Subject: Re: [stella] Re: 2600's TIA & the TV Boy
From: Kevin Horton <khorton@xxxxxxxxxxx>
Date: Sun, 19 Aug 2001 18:38:15 -0500
At 02:26 PM 8/18/01 -0700, you wrote:
Has this been posted anywhere? I would like to see that.

It's too large to post. It's one of the bonuses on the Stella v2 CD.

*nothing* is too big when you've got a cablemodem and can DL 100-300Kbytes/sec :-)


Because it's very difficult to co-ordinate something like this; it has to
be done in-person and it cannot really be done over the 'net.  Not to
mention, I want a good challenge.

Well, just be aware that there are at least 3 interested parties for a miniaturized 2600 chipset.

There's only one way it's gonna be done and that's through an FPGA. It would be impossible to make a true custom chip since the required quantities are pretty low.


Getting a true custom chip made involves lots of work and tons and tons of cash; we're talking $10K or more tooling, and minimum of 10K pieces (at probably $3-$10 each).

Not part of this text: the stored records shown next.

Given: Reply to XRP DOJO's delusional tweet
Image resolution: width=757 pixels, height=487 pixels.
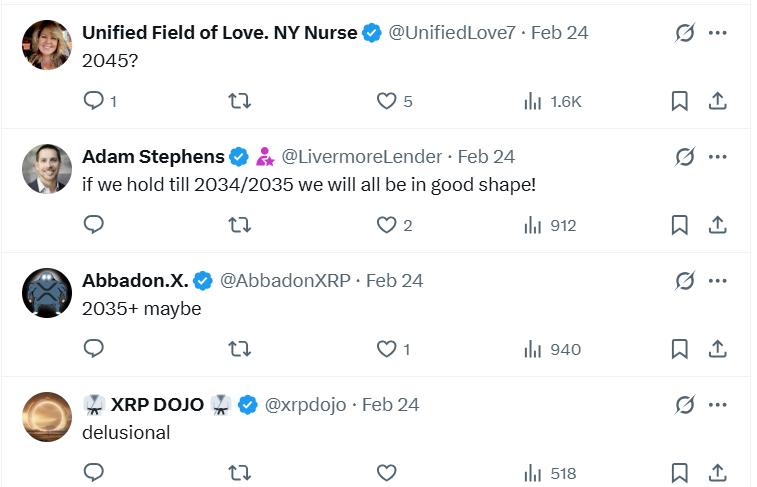Looking at the screenshot, I should (94, 473).
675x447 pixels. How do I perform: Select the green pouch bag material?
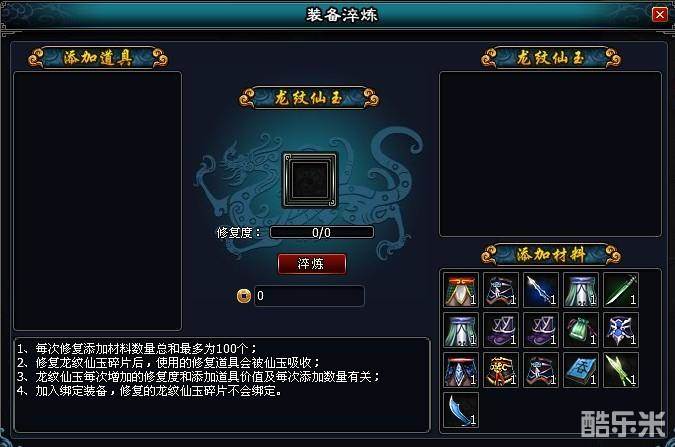point(581,330)
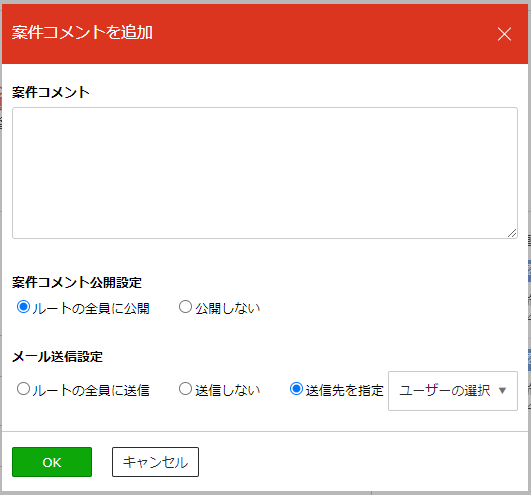Select the 公開しない radio circle
The width and height of the screenshot is (531, 495).
[x=185, y=307]
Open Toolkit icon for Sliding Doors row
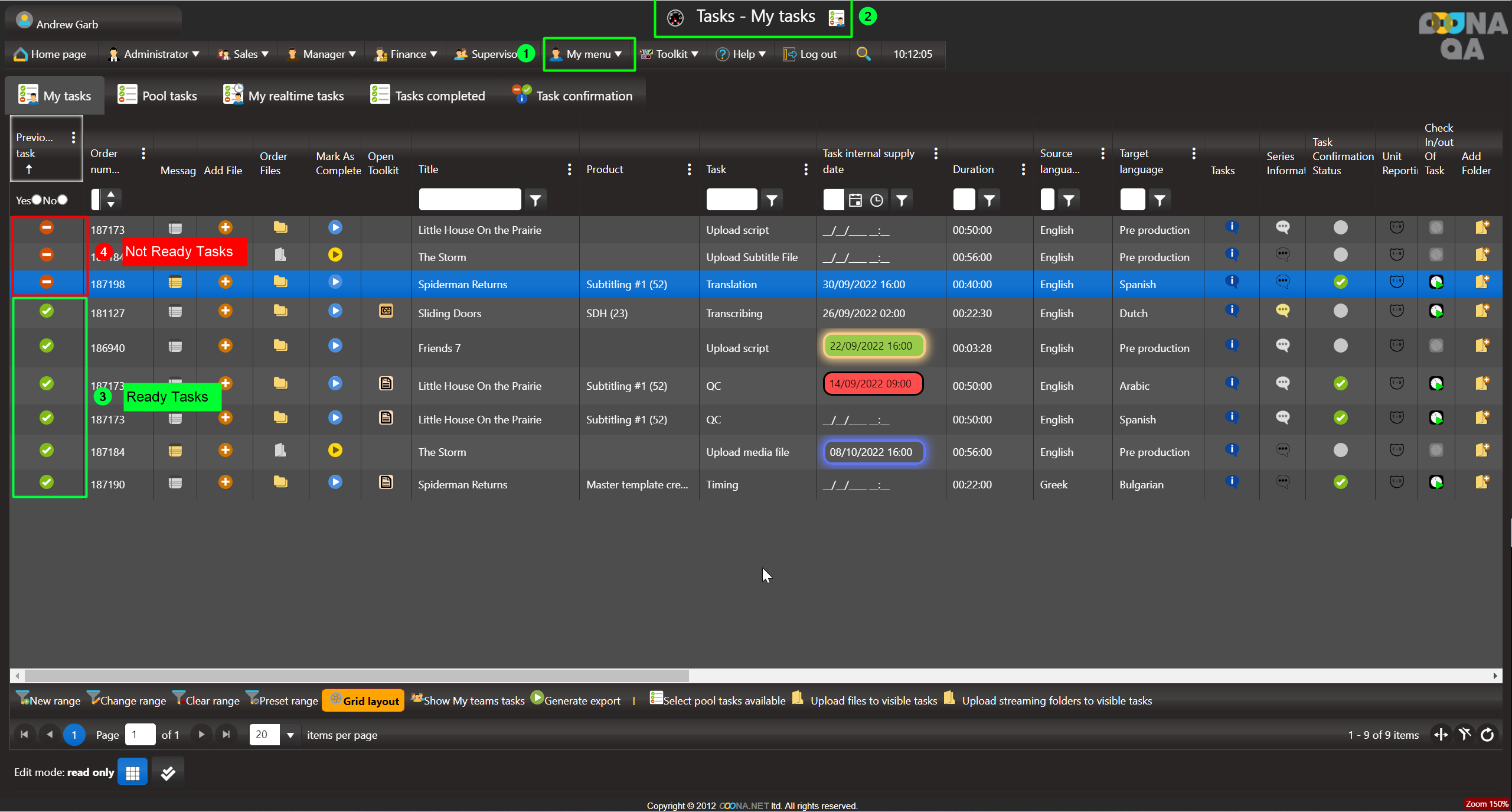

Though, there was this company making test chips for people; you got a 1mm by 1mm "Tinychip" (their term) housed in a package of your choice, and you got to design it. The process is CMOS and it costs about $800 (I think that's what it was). For that you got 10 or 12 chips (AFAIR) and none are tested or sealed, and from what I read, 4-5 of them typically don't work.


I think an FPGA is a pretty good "fit" for this, and would work well. Unfortunately, my FPGA dev package is good only for up to 10K gate chips so I won't be able to integrate anything but the TIA, RIOT, and bankswitching stuff. I can't afford the $5000 to upgrade it :-P. (I'm using Xilinx Foundation, less than 8K gates version.)


-----
TV Boy

Quick observations. I removed the "2600 on a chip" from my TV Boy awhile back and made a small board up with a 2600 cart socket and A/V outputs on it. It worked... sort of.

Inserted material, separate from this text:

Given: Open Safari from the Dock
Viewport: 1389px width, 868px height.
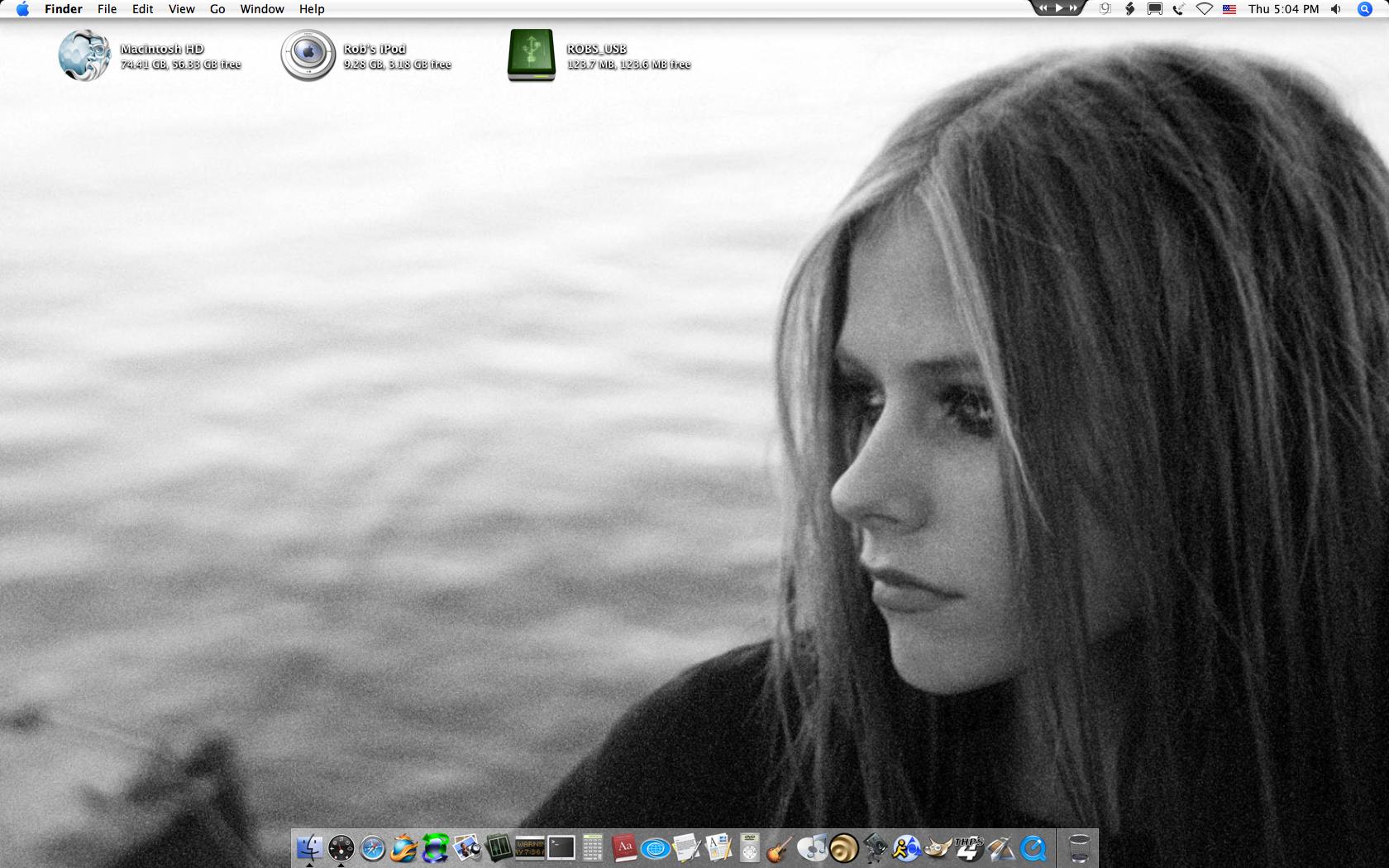Looking at the screenshot, I should tap(372, 848).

The TV Boy's chip isn't very 2600 compatible it seems, and I'm pretty sure I know the reason behind it. The games run, but the sprites are all messed up and I think it's because the TIA uses LFSR's for the counters (less transistors this way) while the 2600 on a chip uses normal binary counters. This would account for the totally whacked sprite movement on games such as Pigs in Space.

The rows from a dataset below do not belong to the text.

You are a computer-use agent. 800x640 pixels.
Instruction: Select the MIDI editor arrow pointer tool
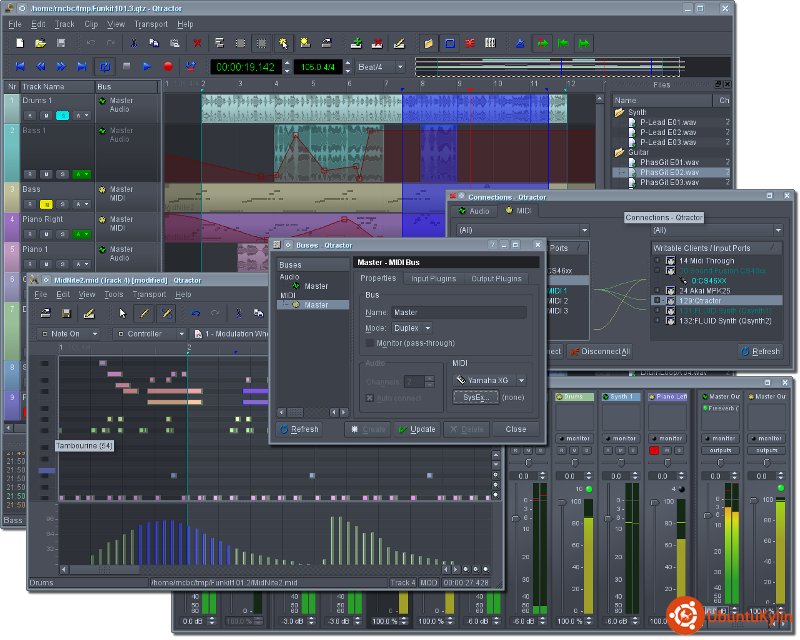pyautogui.click(x=123, y=314)
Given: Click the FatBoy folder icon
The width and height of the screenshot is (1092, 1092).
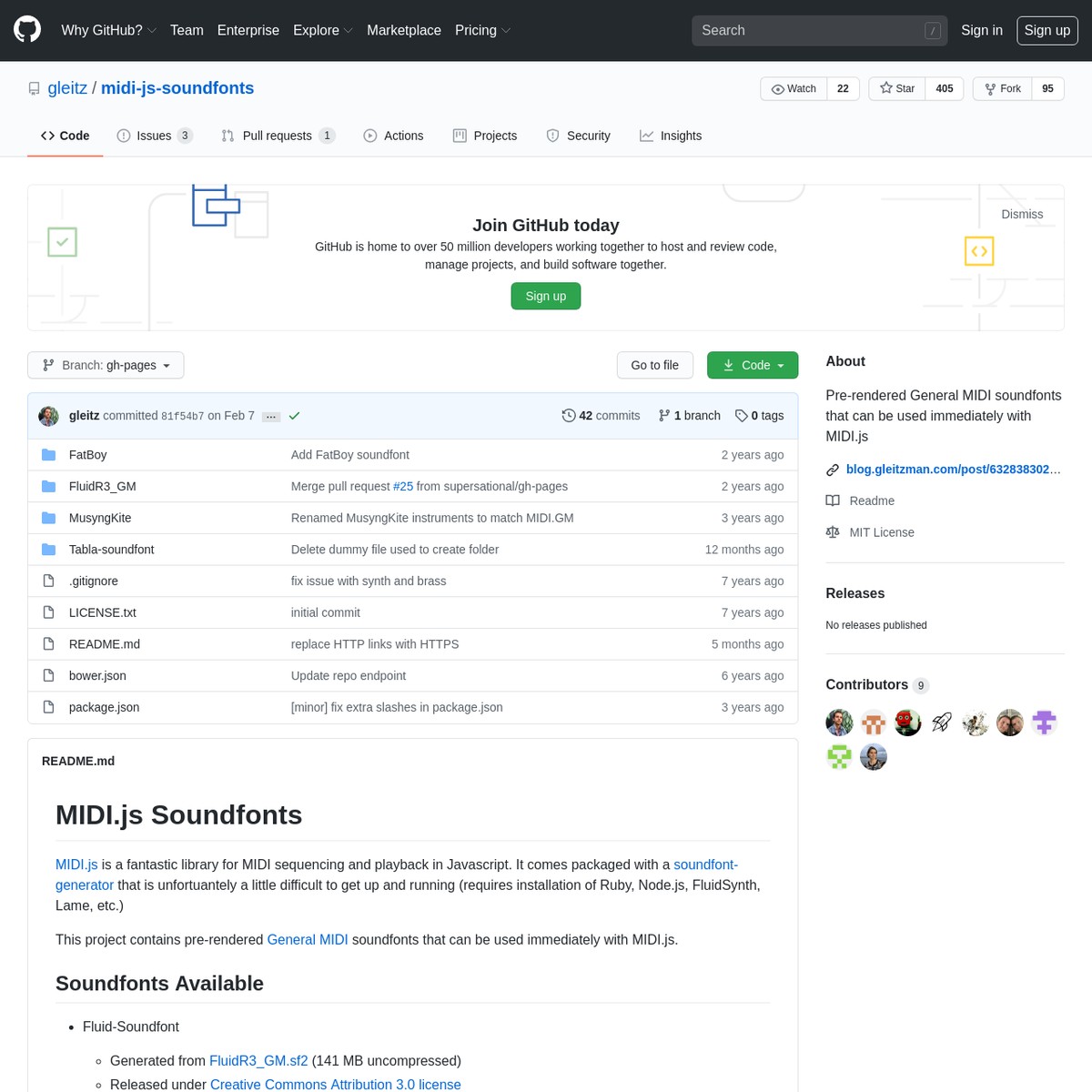Looking at the screenshot, I should (x=49, y=455).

Other than the TIA "problems" it seems to be fairly good otherwise. They *did* implement the TV Type and skill switches, and the digital inputs are acquired using a fairly "unique" setup- every clock cycle ( phi = low, the time when the 6502 processing and not using the bus) the address lines are tri-stated, and the joysticks and switch inputs are strobed. They pass thru normal old 1N4148 diodes to the address lines directly. Because of this, it breaks tons of carts that use bankswitching if the "address" (i.e. combinations of buttons/skill switches) matches up to one of the bankswitch addresses. I don't see much way around this, except maybe a latch on the address lines between the chip and the cart, clocked by phi (on the rising edge, when the 6502 requests data for the high cycle). Pitfall 2 sure was cute through this chip though; a big screen full of random coloured garbage :-)

Question: Do any of the "pirate" 2600 clone consoles using "2600's on a chip" have problems with carts?